“My responsibility is to help build relationships between you and the forest,” Pat Bavin told his five forest therapy guests as he led us into the woods at Radius Retreat.

Mr. Bavin’s goal with each group session is to help people let go of the stress and worries of their lives and learn to relax.

“Ideally the whole concept is to bring you into the present,” he said. “We want no ripples in the brain. Nice and calm.”

As we settled on tree stumps arranged in a circle, he invited us to remove our shoes and notice how the ground felt beneath our feet.

He led us from one sense to the next as we noticed the sounds of the breeze in the trees, the scent of our sleeves, and the colourful shapes in the woods. Then we went for a walk as slow as puppies riveted by every new smell or quivering leaf.

Once we were good and settled – after I had admired the amber gleam of a trickle of sap, after I had touched the springing softness of a bed of moss – Mr. Bavin had an assignment for us.

“Follow your body to a tree,” he said. “Let the roots of your feet mix with the roots of the forest.”

We dispersed silently to follow his instructions and to glean whatever wisdom our chosen trees had to offer. Mine, a stately conifer so tall I had to crane my neck to see the top, was curved at its base and as inviting as chair, which I nestled into.

Asked for a single word to describe how they were feeling after enjoying the company of their tree, the guests responded with: “freedom,” “joy” and “ease.”

Following our session, Anne Douglas said she had felt better instantly when she followed Mr. Bavin into the woods and “dropped into a sense of inner stillness and peace.”

That relaxation is normal when we go outside and engage our senses to experience the natural world, Mr. Bavin said, adding that he can see the changes taking place in his guests. Eyes soften. Shoulders drop. Breathing deepens.

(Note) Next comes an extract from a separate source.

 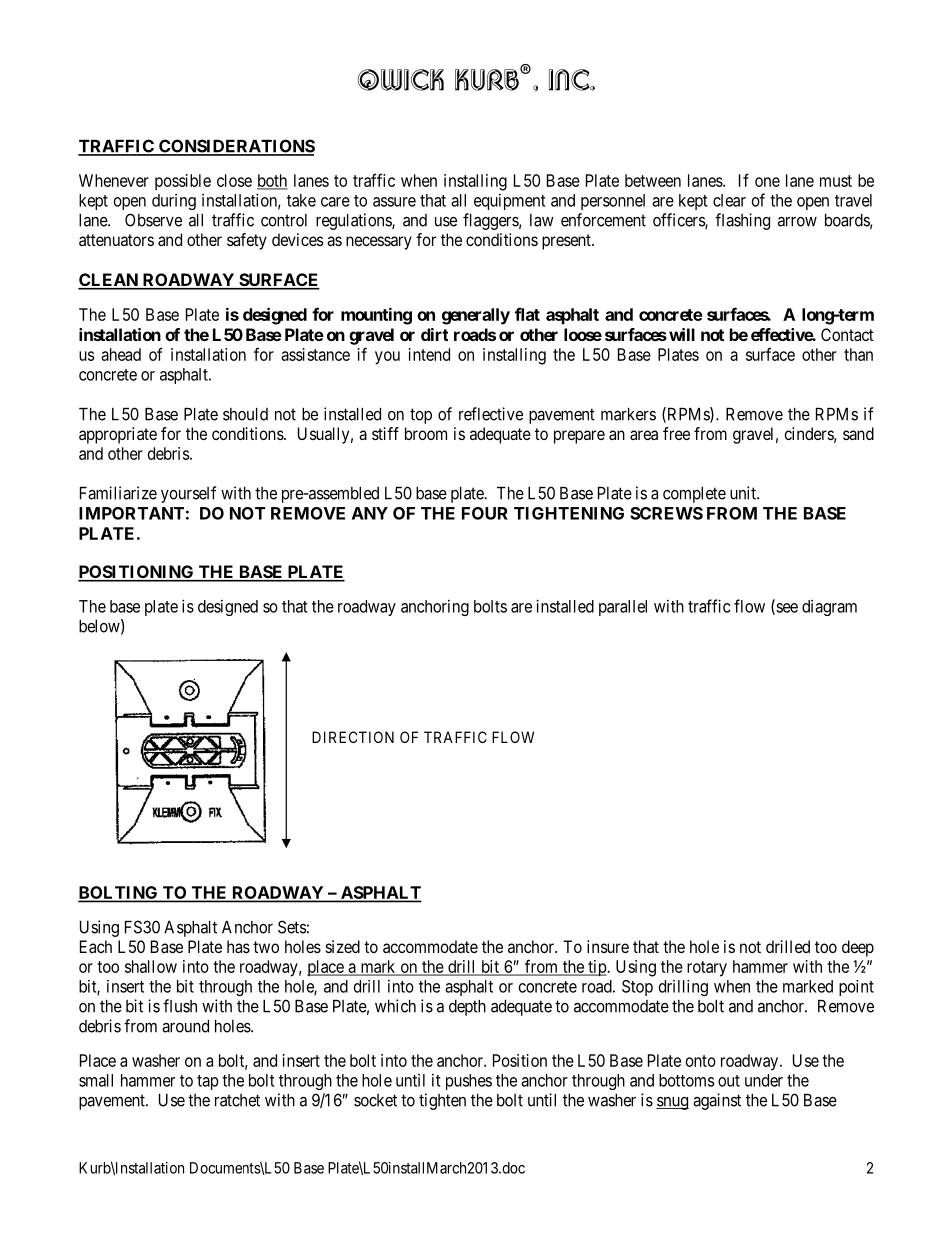 I want to click on CONSIDERATIONS, so click(x=236, y=147).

“I see and feel an even deeper, relaxed shift in people as they venture off to engage with their forest invitation,” he said. “It really helps to mirror yourself with all things living in the forest and not get caught up in the fear of our world.”

Mr. Bavin credits Forest Therapy for helping him navigate his grief after his wife Bonnie, who had been stricken with cancer, passed away earlier this year.

Nature teaches us by example “to live life and carry on,” he said. “It’s helping me to heal, and through that I’m also working quite a bit with people who are also healing.”